* **Text section**:
╔══
I'd a great time and should really make the effort to go to these things more often.

Then it was off with us to The Beaut.ie Buke Launch at the BT mothership on Graftno Street. (Typo in homage to predictive text fully intended.)
Amy Huberman was on hand to do the necessary - and I can tell you that she has the most fabulous skin and superb taste in brógaí if the amazing studded sandals she was wearing on the day are anything to go by - and Aisling was signing copies of the tome in an appropriately gorgeous studded black French Connection dress (more than a touch of frock envy there. It. Was. Fab.)

The whole thing was a roaring success.The place was absolutely freakin' jammers - yay! - with hundreds and hundreds of ladies lining up clutching their shiny new copies of "The Beaut.ie Guide To Gorgeous" to score an autograph.
╚══
* **Directions for this task**:
In the account of the book launch, who was signing copies of the book? The lines that follow are drawn from a separate source.

* **Raw data**:
╔══
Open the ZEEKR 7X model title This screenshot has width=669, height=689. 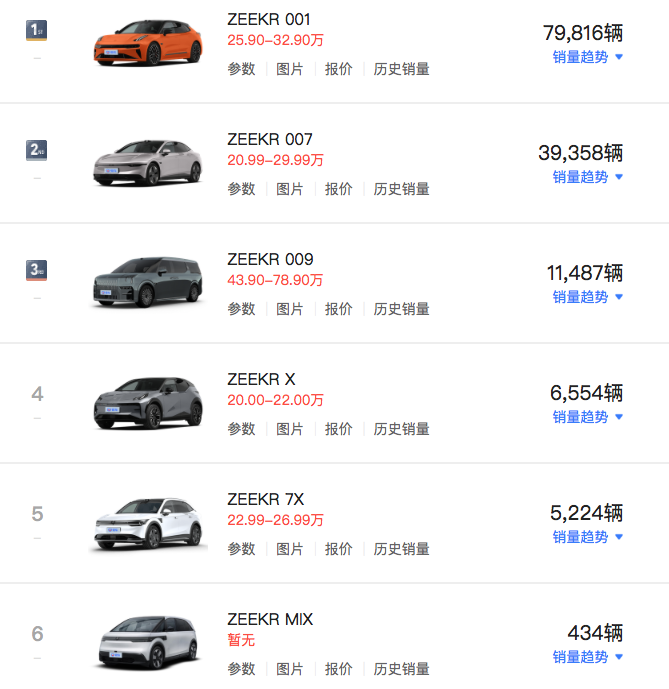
╚══
* **Response to the exercise**:
Aisling